The Didache (c. AD 100) preserves it in the eucharistic liturgy: "Let grace come and let this world pass away. Maranatha." The early church embedded this cry in its worship because the Lord's Supper itself is an eschatological act — "you proclaim the Lord's death until he comes" (1 Cor. 11:26). Every communion table is a maranatha — a table spread in expectation of the Wedding Supper of the Lamb. The man who does not long for Christ's return has not yet fully understood the gospel.
MARANATHA, n. A word used by the apostle Paul in 1 Cor. xvi. An Aramaic expression signifying, Our Lord cometh, or, Our Lord has come. Used as a solemn formula of imprecation and eschatological longing among the primitive Christians; also employed in the ancient church as a term of anathema.
Modern Christianity has largely evacuated the eschatological urgency of maranatha. The church has become comfortable — homeowners in Babylon, investors in the present age, therapists of personal improvement. The fierce, unsettled longing of the early church ("Come, Lord Jesus!") has been replaced by a vague hope that things will get better here, or a purely privatized expectation of personal afterlife. A culture that loves this world cannot genuinely pray maranatha. But Scripture is blunt: if any man loves the world, the love of the Father is not in him (1 John 2:15). The soldier does not pray that the war drag on — he prays for V-Day. The pilgrim does not pray to make the road comfortable — he prays to reach home. Maranatha is the prayer of pilgrims, not settlers.

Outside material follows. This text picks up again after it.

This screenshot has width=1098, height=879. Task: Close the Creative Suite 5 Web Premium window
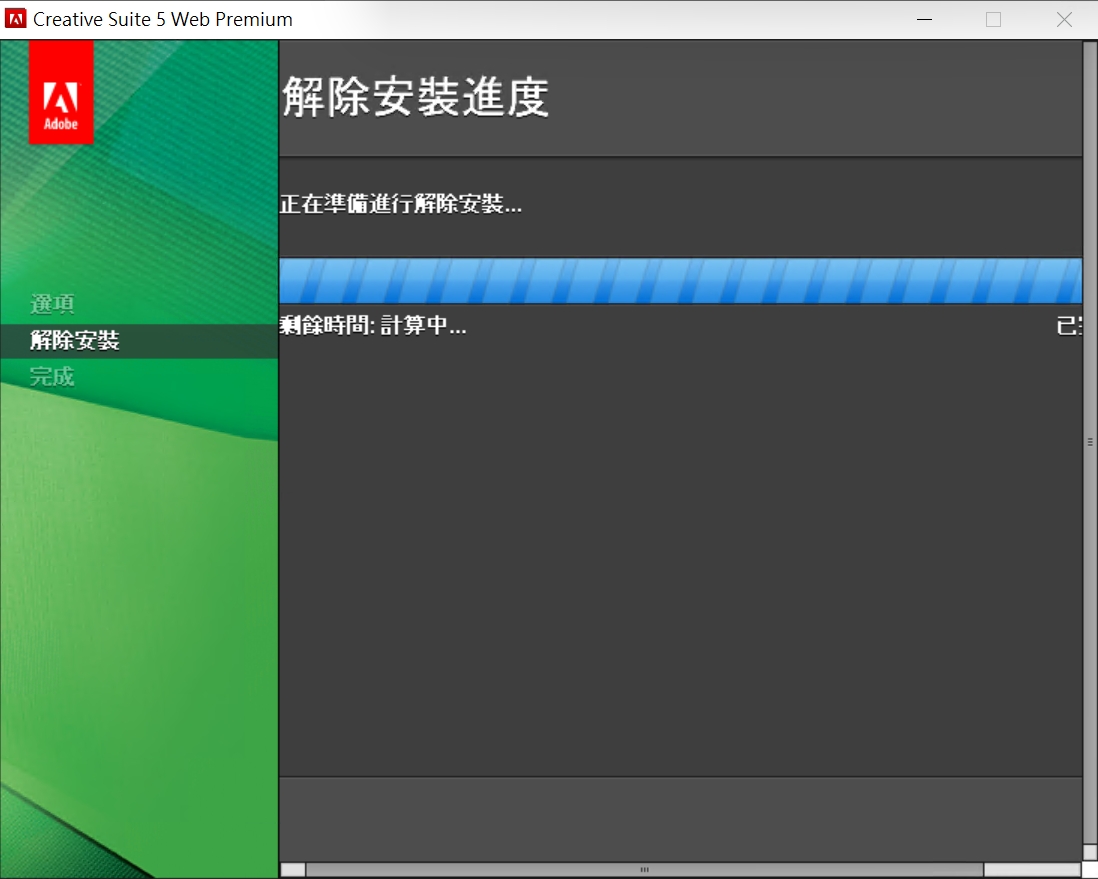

1 Corinthians 16:22 — "If anyone has no love for the Lord, let him be accursed. Our Lord, come!" — Maranatha preserved in Greek text.
Revelation 22:20 — "He who testifies to these things says, 'Surely I am coming soon.' Amen. Come, Lord Jesus!"
1 Corinthians 11:26 — "For as often as you eat this bread and drink the cup, you proclaim the Lord's death until he comes."
Philippians 3:20 — "But our citizenship is in heaven, and from it we await a Savior, the Lord Jesus Christ."
G3134 — μαράνα θά (marana tha) — Aramaic transliteration: "Our Lord, come." The Aramaic substrate of early Jewish-Christian worship preserved intact in Paul's Greek letter.
G2962 — κύριος (kyrios) — Lord, Master, Owner; the title ascribed to Jesus at His exaltation (Phil. 2:11), the same title used in LXX for YHWH. Maranatha confesses Jesus as the divine Kyrios whose return is imminent.
G2064 — ἔρχομαι (erchomai) — to come; used of Christ's parousia throughout Revelation. The final word of Scripture is this verb: "Come, Lord Jesus."
• "The man who can say maranatha and mean it has loosened his grip on this world — he holds his possessions, his plans, and his comfort with an open hand."
• "Paul pairs maranatha with a curse — not by accident. The coming of Christ is the moment of final reckoning: glory for His own, terror for His enemies. The word has weight."
• "Every Lord's Supper is a maranatha. The bread is broken; the cup is poured; and the church lifts its eyes past the table to the Feast that is coming."